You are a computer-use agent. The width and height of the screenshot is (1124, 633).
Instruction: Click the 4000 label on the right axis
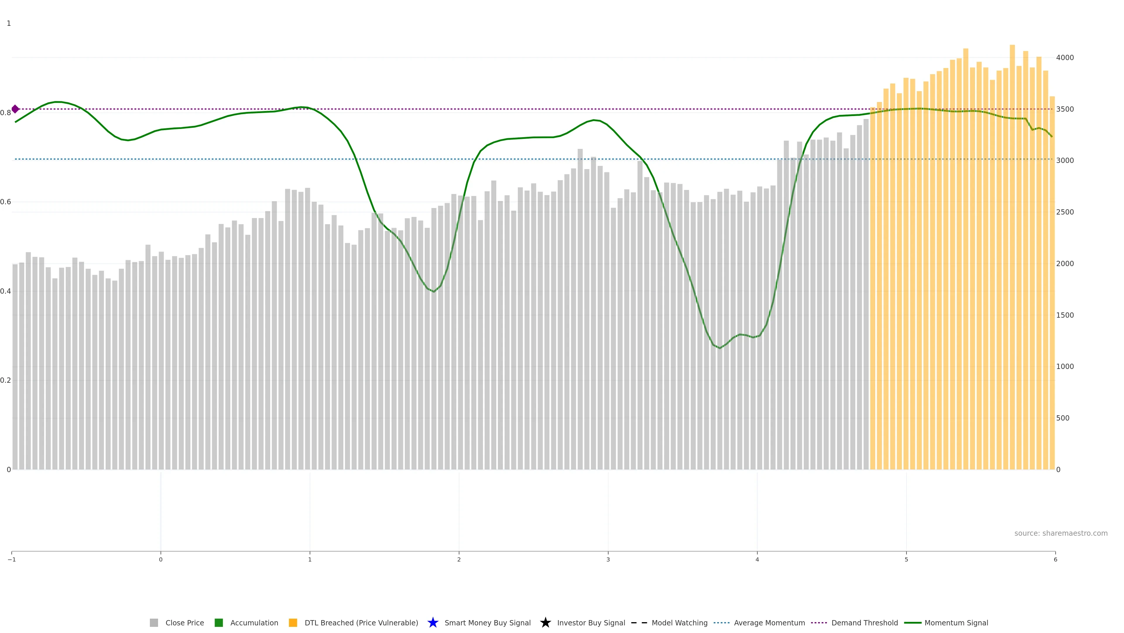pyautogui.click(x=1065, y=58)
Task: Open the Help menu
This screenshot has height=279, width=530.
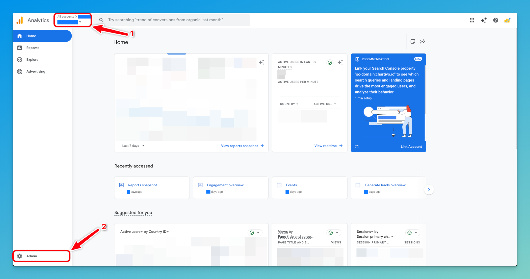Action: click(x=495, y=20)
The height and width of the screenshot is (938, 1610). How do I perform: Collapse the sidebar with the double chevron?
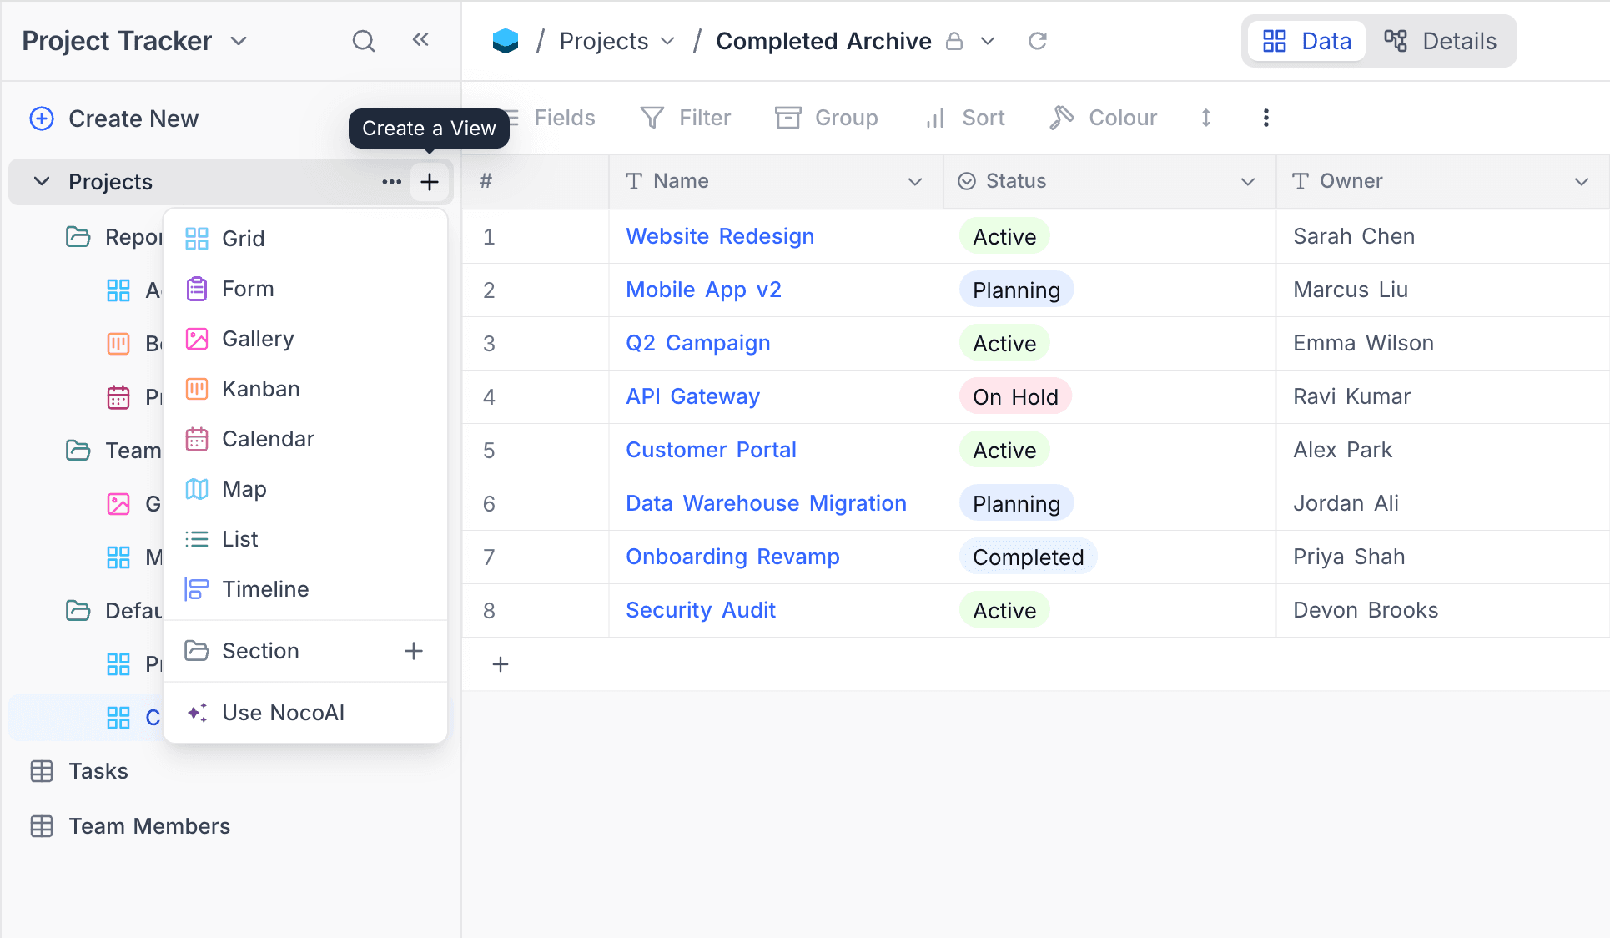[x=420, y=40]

--

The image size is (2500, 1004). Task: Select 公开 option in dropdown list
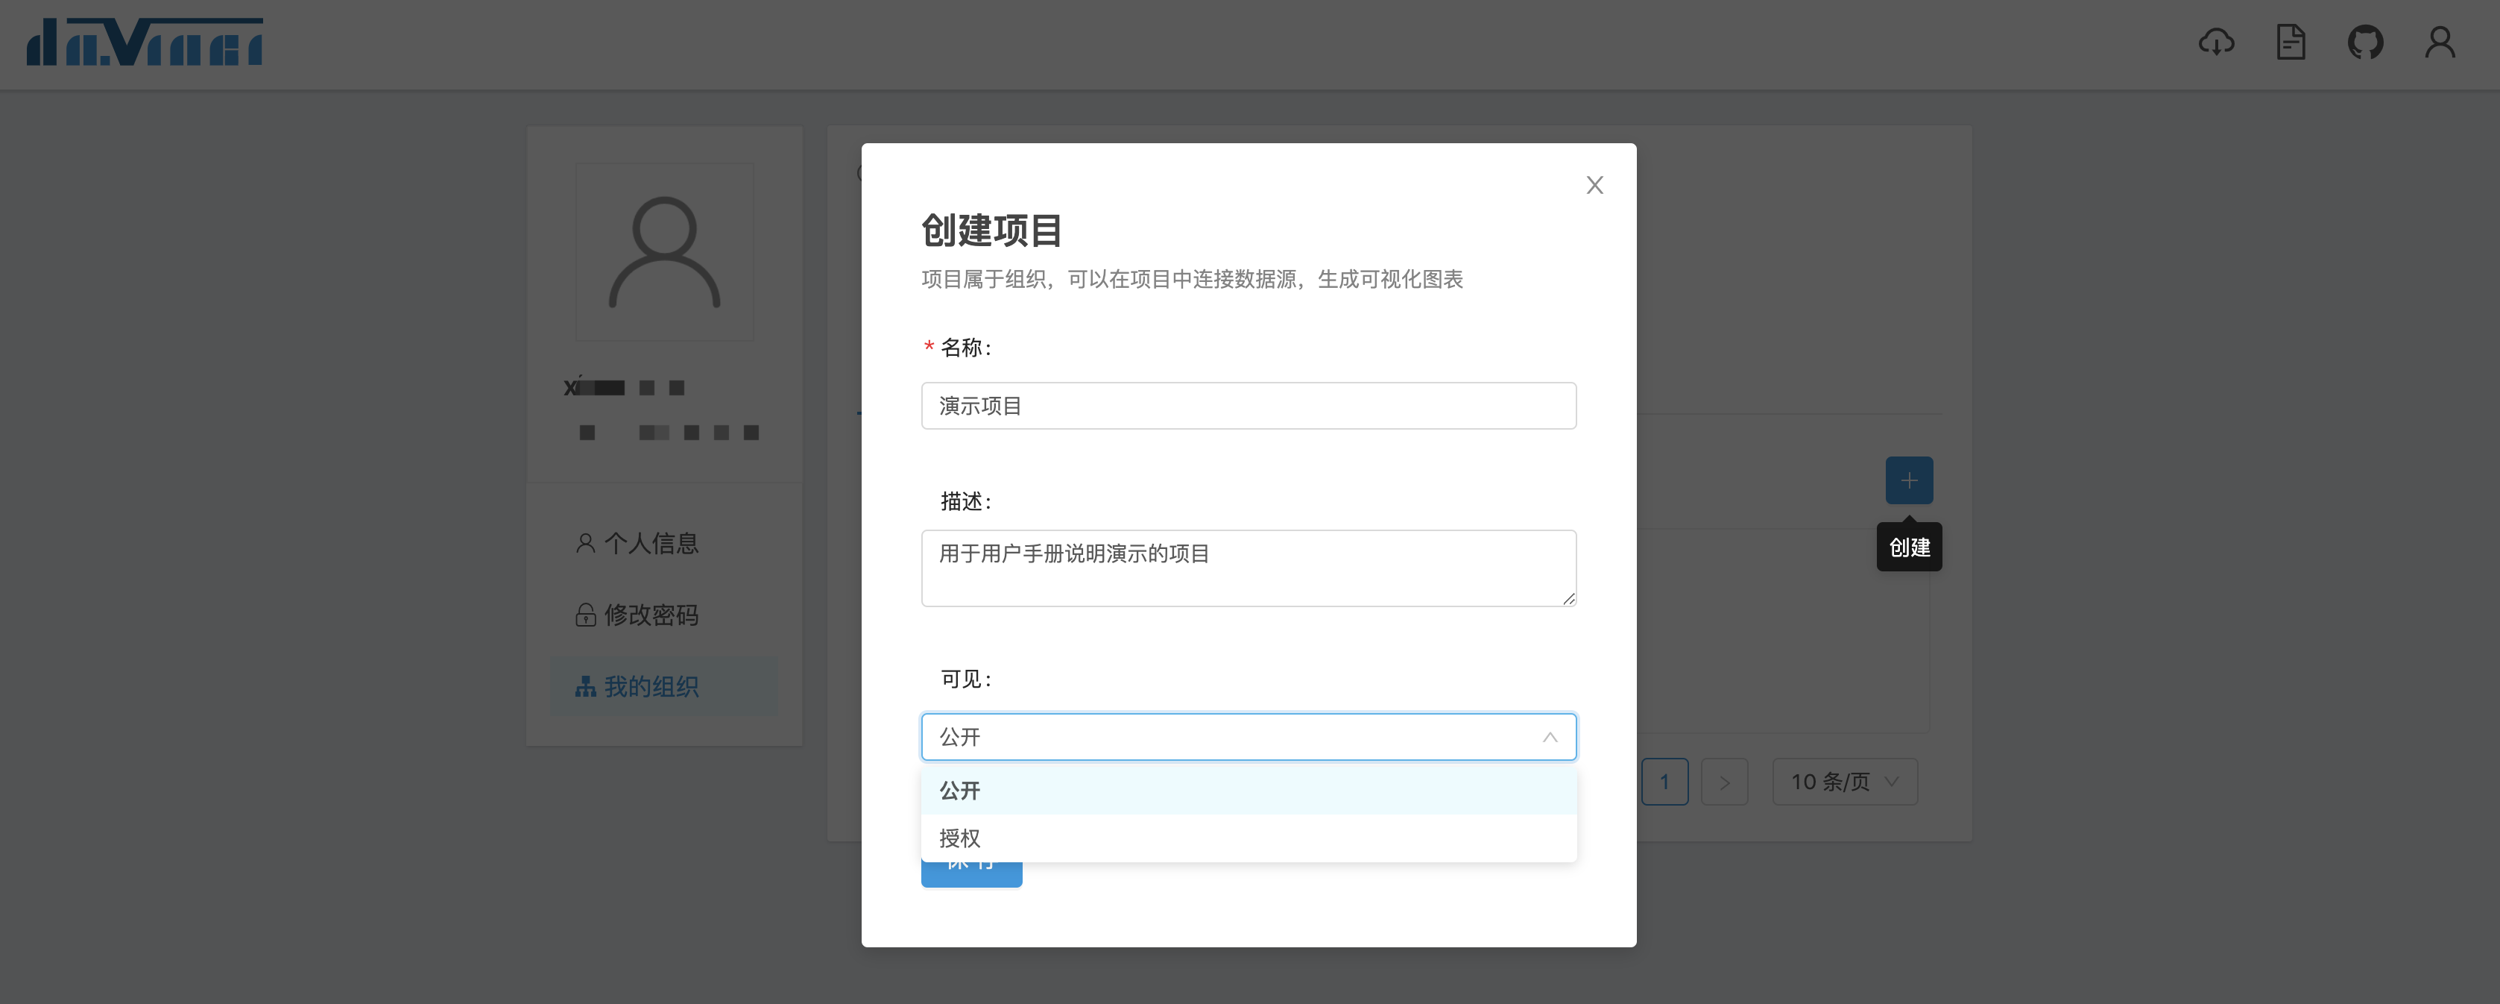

__Directions__. Copy out each line of the entries that holds "Task".

__Your response__.
Task: Open the Help menu
The image size is (2500, 1004). Task: Select 公开 option in dropdown list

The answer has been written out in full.